By William Crist | Superintendent of Catholic Schools
What a difference a year makes. When we recall our experience of Catholic Schools Week a year ago, we have fond memories of the normalcy of a school setting. Traditions and practices were being carried out as they had been when the first celebration of our Catholic schools nationwide was declared 47 years ago. Yet, as we continue our journey within our schools today and eagerly plan and anticipate our celebration and events of this Catholic Schools Week 2021, we display an exuberance and passion that comes from our faith. We believe that God is continually watching over us and guiding our directions that harvest success, joy, peace, and happiness — all this when we simply listen to His call and follow His guidance.
Each of our 22 schools in the Diocese of Syracuse join nearly 6,000 Catholic schools around the country to commemorate the longstanding tradition of the excellence of Catholic school education and dedication to the growth of the whole person — mind, body, and spirit. As Father Christopher Celentano, pastor of St. Rose of Lima Parish and School in North Syracuse, stated, “It’s always Catholic Schools Week at St. Rose.”
Interim President of the National Catholic Education Association Kathy Mears noted, “Celebrating Catholic Schools Week this year is very important. The challenges of the last nine months have revealed the resilience of as many as 80 percent of our schools offering in-person instruction, as well as the fragility of others for whom the financial strain has been too great. However, we always are grateful to the Catholic school educators committed to academic excellence and forming good citizens on Earth and saints in Heaven. Every day they model a remarkable ministry for their students and for each other.”
In the Diocese of Syracuse, we have been challenged greatly over the past months. Last March, our schools were rushed into remote instruction. This fall, we went to great lengths to return to in-person, five-day-a-week instruction while adhering to the many health restrictions. In hard times, Catholics shine, including Catholic educators!
I am awed by and grateful for the unceasing efforts of our school communities — administrators, pastors, teachers, support staff, parents, and students — to continue our mission since our last Catholic Schools Week. As a diocese, our clergy and religious also have been confronted with the great burdens of COVID and, during this turmoil, have been steadfast in shepherding the flock while keeping watch.
Despite the unprecedented challenges we face today, let us not lose focus on what is most important in Catholic education: Catholic educators prepare students for this life and for the life to come. History records what people do, rather than what they are.
We invite you to see the many themes that will be presented this week — although the same are present in our schools every day and week. Themes include Catholic school families, educators, religious, parishes, and the nation.

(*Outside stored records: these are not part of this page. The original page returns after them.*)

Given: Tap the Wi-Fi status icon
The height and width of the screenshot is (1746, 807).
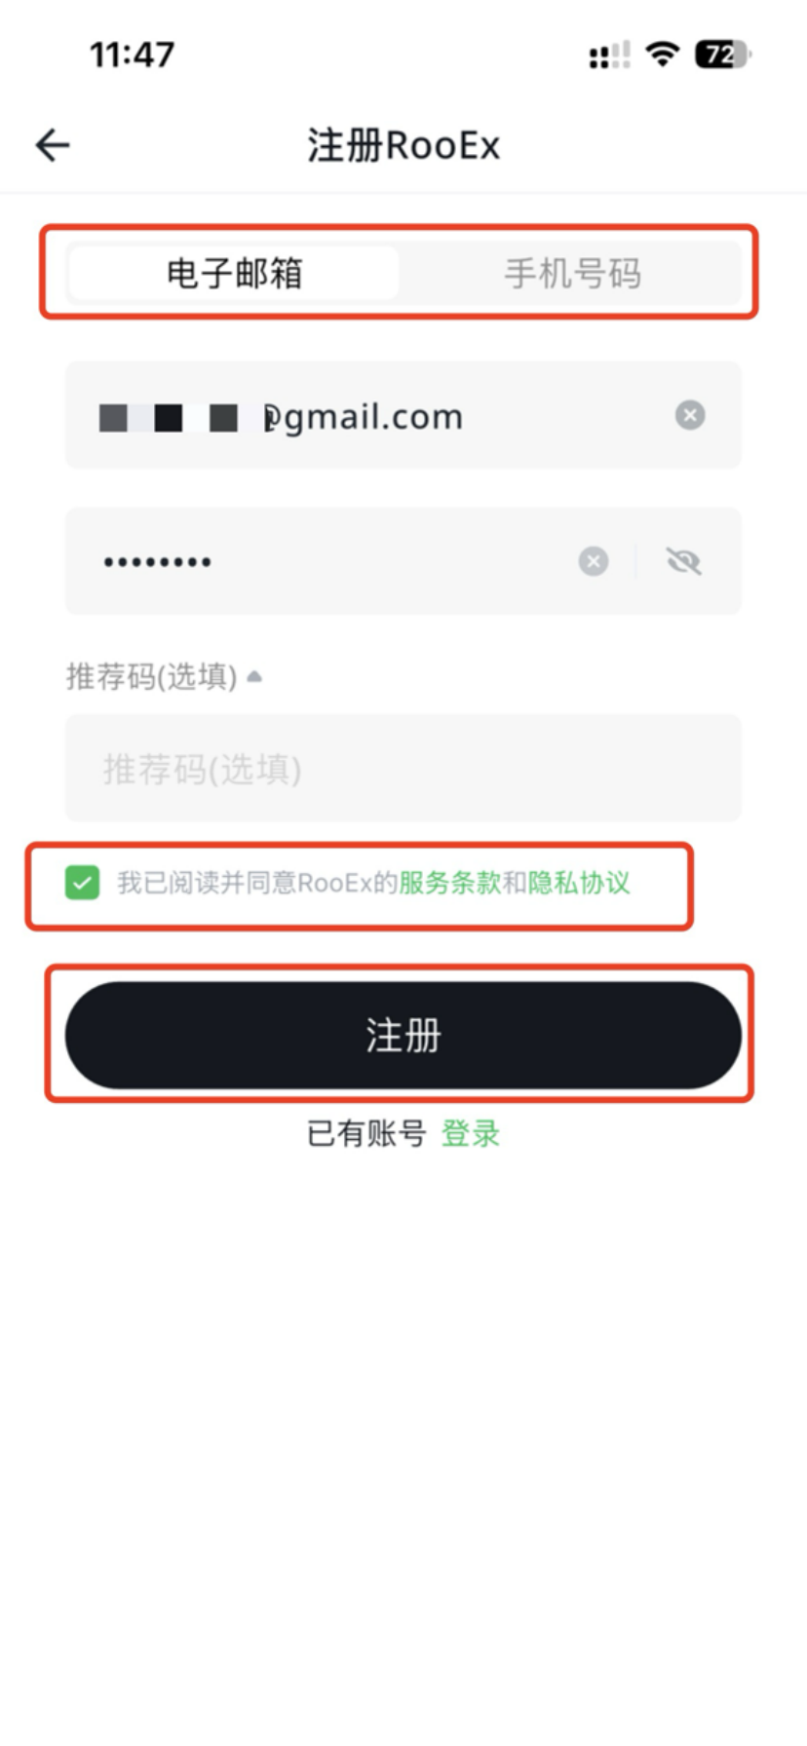Looking at the screenshot, I should (x=663, y=54).
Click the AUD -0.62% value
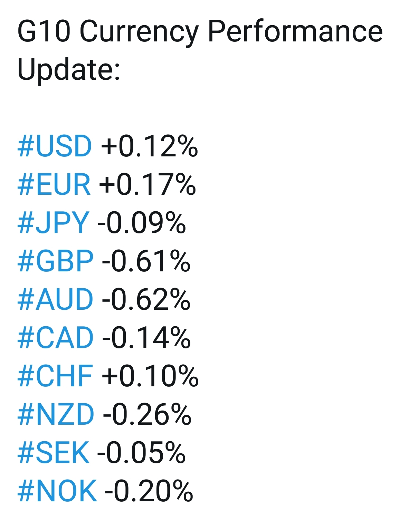Viewport: 399px width, 511px height. click(146, 299)
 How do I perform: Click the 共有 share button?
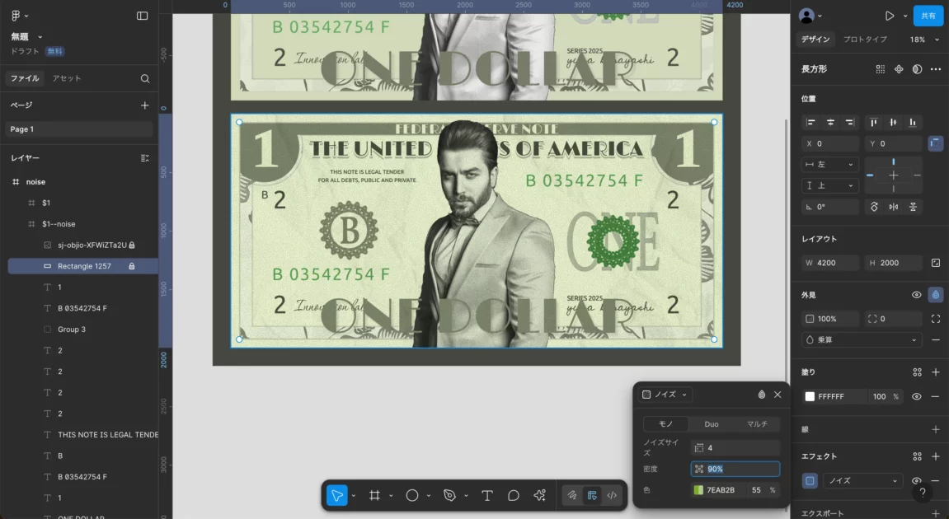coord(928,16)
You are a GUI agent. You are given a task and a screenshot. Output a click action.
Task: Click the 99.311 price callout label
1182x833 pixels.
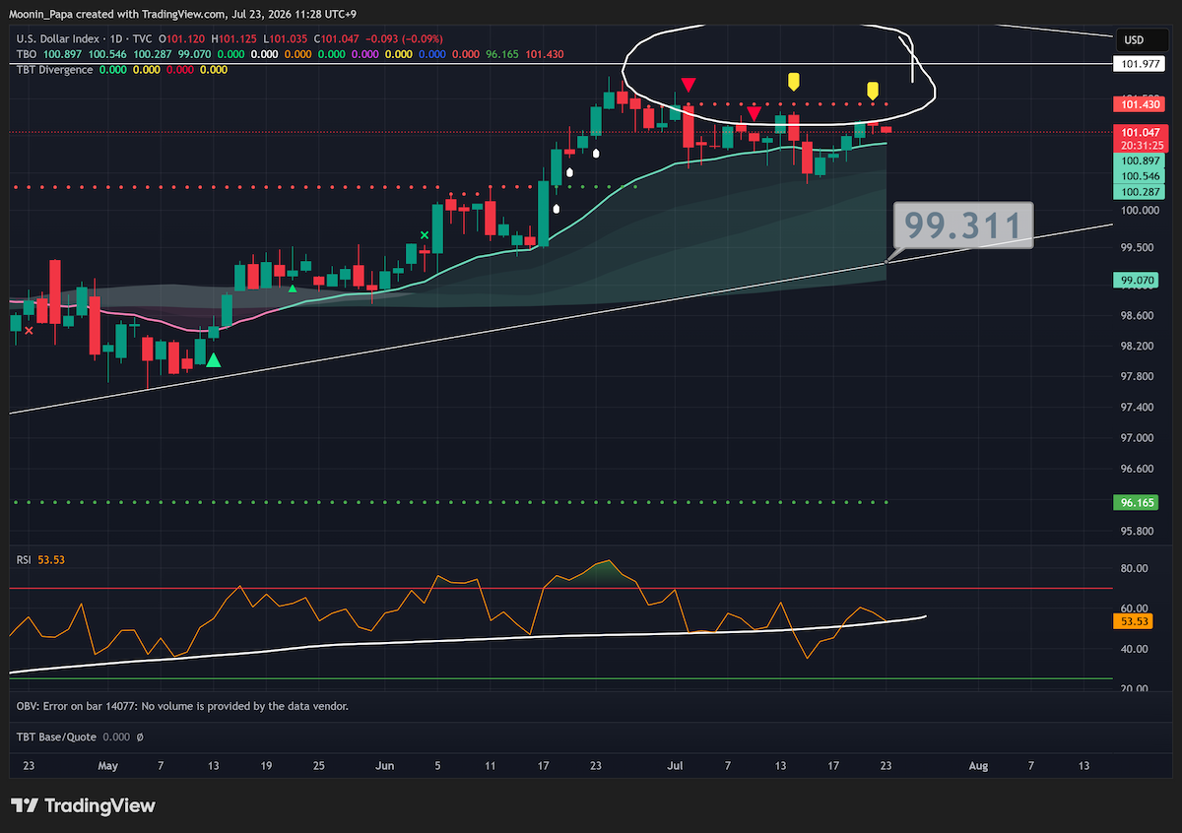click(963, 226)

Reflecting those themes, projects and events will include celebrating our faith with Mass (virtually and in person; Bishop Douglas J. Lucia will celebrate a special Catholic Schools Week Mass, streamed live at youtube.com/syrdio, at the Cathedral of the Immaculate Conception Feb. 4 at 12 p.m.); celebrating the community by holding a prayer service that includes bringing in a can of soup and food to supply the parish pantry; celebrating academic excellence by inviting guests to read to a class (virtually, of course!); hosting a virtual open house for existing and new families; celebrating vocations with presentations on career awareness and vocations to the priesthood and religious life; and celebrating family with creative online/virtual games such as Scrabble, Bingo, and Words with Friends, just to name a few.

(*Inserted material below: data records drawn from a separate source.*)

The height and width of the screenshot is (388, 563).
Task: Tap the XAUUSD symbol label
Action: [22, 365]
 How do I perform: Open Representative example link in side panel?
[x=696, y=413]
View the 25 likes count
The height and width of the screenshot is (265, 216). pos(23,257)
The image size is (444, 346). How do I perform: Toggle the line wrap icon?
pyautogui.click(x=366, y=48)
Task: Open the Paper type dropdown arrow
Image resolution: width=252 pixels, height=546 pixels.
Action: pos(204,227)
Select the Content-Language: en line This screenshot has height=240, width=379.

In addition to the many activities that students and families are participating in this week, we would be remiss in not directing families to school websites for updates, calendars, and upcoming events for the remainder of the school year. Re-enrollment and new enrollment opportunities are being rolled out in earnest as we set plans in place for the 2021-22 school year. Find links to all our schools’ websites at syrdio.org.
For centuries, Catholic schools have provided a well-rounded education to disadvantaged families, new arrivals to America, and all who seek a seat in Catholic schools. Catholic schools meet families of all backgrounds while maintaining Catholic principles and teaching in a spirit of charity. We are making amazing steps to provide that choice through many grants and foundations including the Yeazel Fund, the Mother Cabrini Health Foundation, the Bison Scholarship Foundation, the Heritage Foundation, the HOPE Appeal, the Scuderi and McDevitt families and, of course, our own diocesan parishes. All of these charitable entities, and more, provide students and families with a real choice in Catholic school education.

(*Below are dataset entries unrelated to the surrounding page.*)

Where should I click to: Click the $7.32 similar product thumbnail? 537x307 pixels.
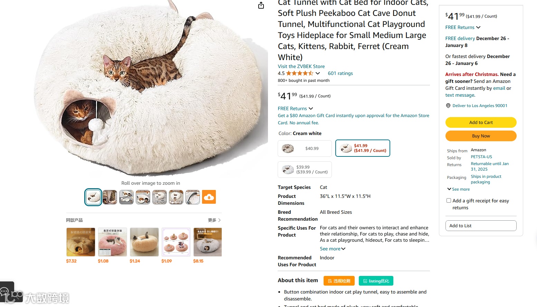coord(80,242)
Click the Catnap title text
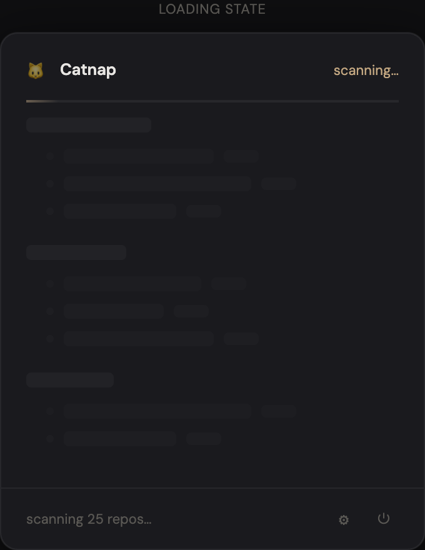This screenshot has width=425, height=550. click(88, 69)
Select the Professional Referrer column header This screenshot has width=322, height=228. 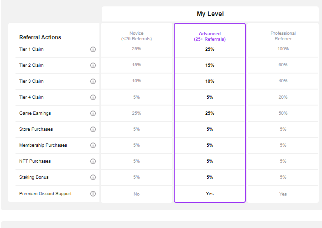click(x=283, y=36)
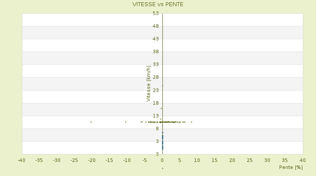Click the 20 tick on horizontal axis
This screenshot has width=316, height=176.
click(x=232, y=160)
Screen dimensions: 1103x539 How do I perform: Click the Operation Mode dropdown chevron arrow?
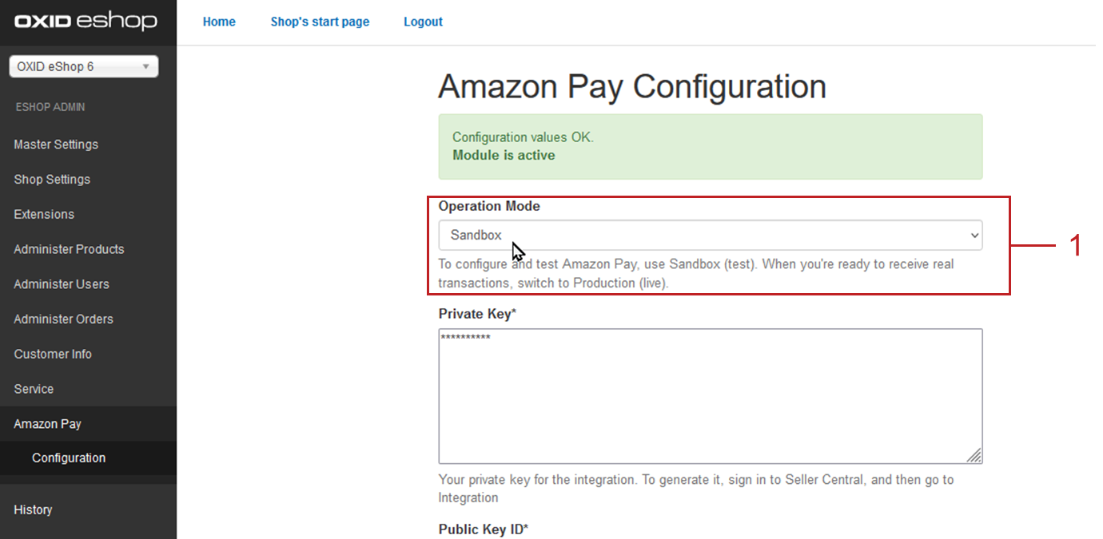pyautogui.click(x=974, y=236)
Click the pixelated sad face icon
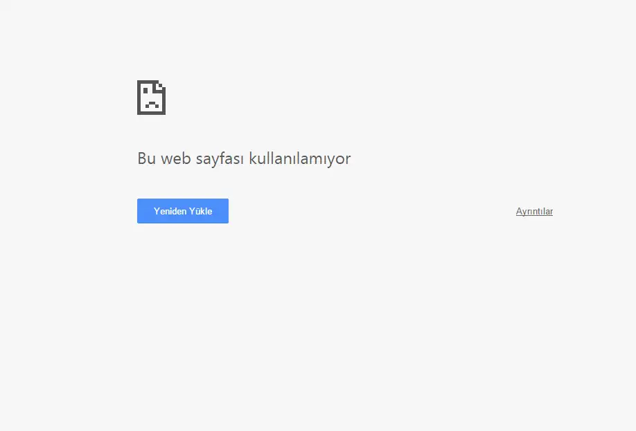This screenshot has height=431, width=636. tap(151, 98)
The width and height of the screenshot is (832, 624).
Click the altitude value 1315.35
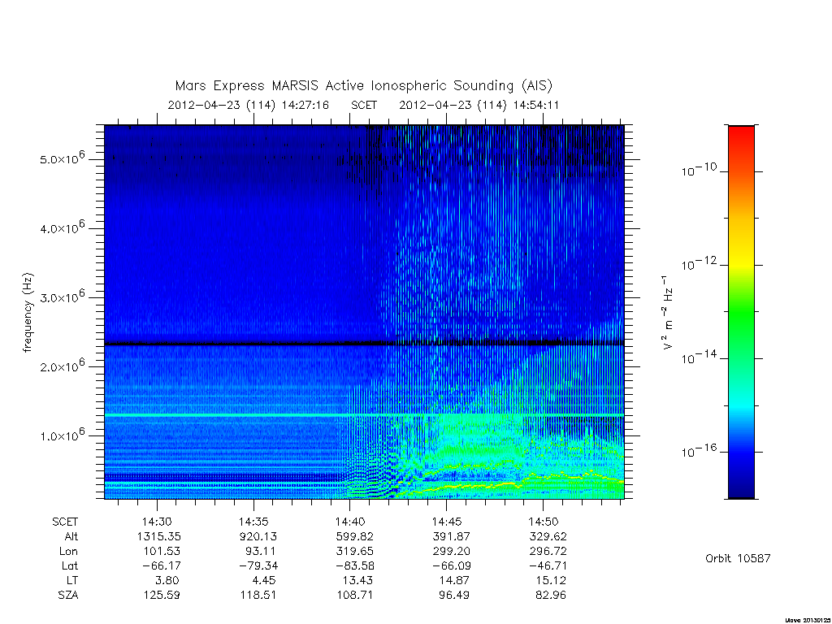point(159,536)

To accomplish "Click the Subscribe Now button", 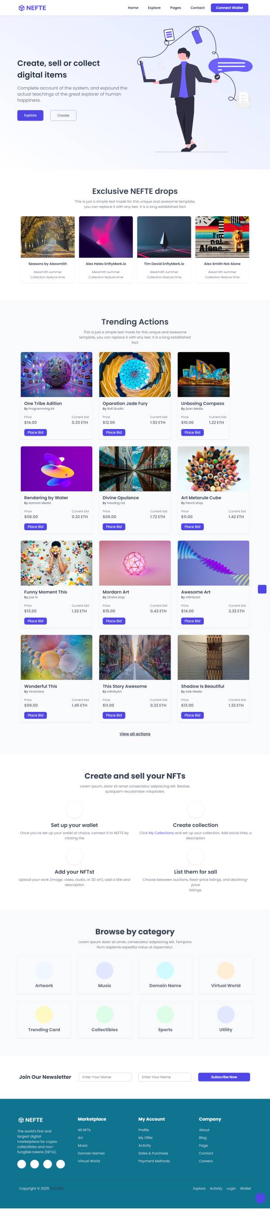I will point(224,1077).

This week, we intentionally pause to celebrate our Catholic schools. In his Jan. 20 General Audience, Pope Francis spoke about Christian unity. He stated, “Thanks be to God, there have been many steps forward, but we need to persevere in love and in prayer, without lacking trust nor tiring. It is a path that the Holy Spirit gave rise to in the Church, in Christians and in us all, from which there is no turning back. Ever onward!”
We share with you our schools’ unique charism, strong academic achievements, and evangelizing faith-based culture. May this time be one that strengthens our mission and invites more families to consider the gift of Catholic education. This is a considerable responsibility. But it is a righteous one. Ever onward!